Yani Abdullah Gül bir yılda Ahmet Necdet Sezer’in yedi yılda harcadığından daha fazla harcadı. Tayyip Erdoğan ise daha ilk yılında “İtibardan tasarruf olmaz diyerek” Ahmet Necdet Sezer’in yedi yılda yaptığı harcamanın iki katından daha büyük bir bütçeyle çalıştı. Ki o zaman bilindiği üzere Türkiye hâlâ Cumhurbaşkanlığı sistemine geçmiş değildi. Yani Abdullah Gül ve Cumhurbaşkanlığının ilk döneminde Tayyip Erdoğan, Ahmet Necdet Sezer’le aynı durumdaydılar.
Cumhurbaşkanlığının 2021 yılı bütçesi 4 milyar TL, Beştepe’nin günlük harcaması ise 10 milyon TL’dir. Bütün bunlara Cumhurbaşkanı’nın, genel bütçenin binde beşi kadar olan örtülü ödeneği de eklediğimizde, yapılan harcamanın devasa boyutları ortaya çıkar.
İkişer, üçer veya daha fazla yerden maaş alan AKP milletvekilleri ve bürokratlar haberlerinden geçilmiyor. Devletten aldıkları bu maaşların toplamı yüz binlerle ifade edilen kişilerin varlığı bir gerçektir. Hasta garantili hastaneler, yolcu garantili havalimanları, araba garantili otoyollar ve köprüler… Kamu kaynakları hiçbir zaman bu kadar aleni bir şekilde yağmalanmadı.
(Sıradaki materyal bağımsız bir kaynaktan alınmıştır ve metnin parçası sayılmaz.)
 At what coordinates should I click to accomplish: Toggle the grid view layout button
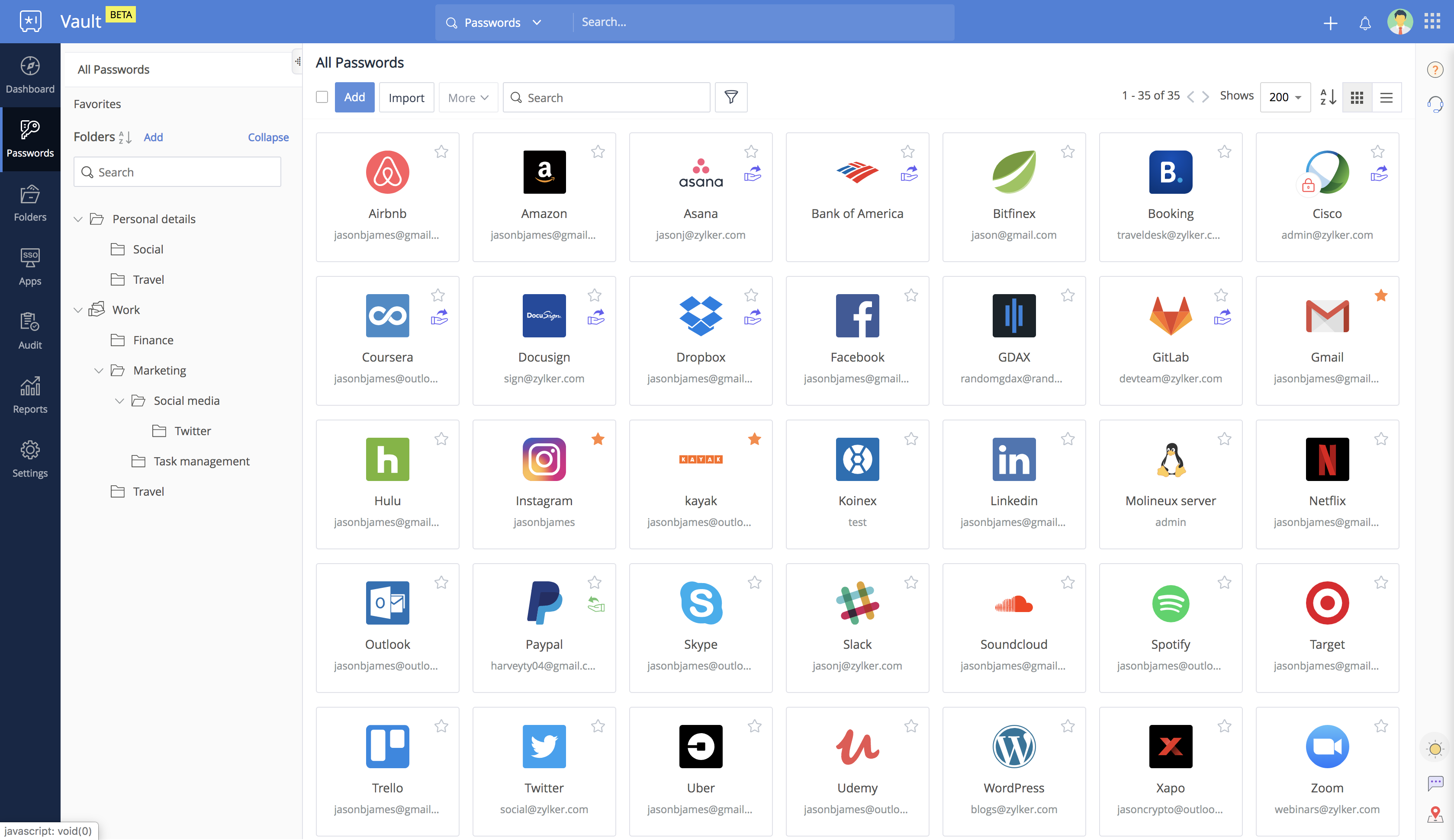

Bilindiği gibi iktidarın gözde işadamı Mehmet Cengiz bu yağmayı, kameralara yansıyan “Bu milletin anasını s. edeceğiz” sözleriyle özetlemişti!
Ayrıca Türkiye, sadece geçmişi ihya etmek için harcadığı kaynakları yatırıma ayırsa, sorunun önemli ölçüde çözüleceği de bir gerçektir.
Eskiden Türkiye’de bakanlıkların teftiş kurulları vardı. Maliye Bakanlığında ise Teftiş Kurulu’nun yanı sıra Hesap Uzmanları Kurulu bulunuyordu. Devletin bütün icraatları ve özel kesim bu kurullar tarafından düzenli olarak denetleniyordu. AKP, bu kurulları 2011 yılında kaldırdı. Yerlerine ihdas edilen Devlet denetleme Kurulu Cumhurbaşkanına bağlı. Devlet Denetleme Kurulu yaptığı çalışmanın raporunu sadece Cumhurbaşkanına verir.
Sonuç, bugünkü tablodur.
Kaynak nereden sağlanacak
Tasarrufa öncelikle Cumhurbaşkanlığı sisteminden ve Cumhurbaşkanının harcamalarından başlamak gerekiyor. Cumhurbaşkanlığı sisteminden vazgeçilmeli, Beştepe’deki saray derhal boşaltılmalı, Çankaya’daki Cumhurbaşkanlığı köşküne taşınılmalıdır.
Son 20 yıl içinde yağmalanan kamu kaynakları yeniden kamuya kazandırılmalıdır.Bu amaçla “Nereden Buldun Yasası” uygulanmalı, hortumcunun malına el konulmalıdır.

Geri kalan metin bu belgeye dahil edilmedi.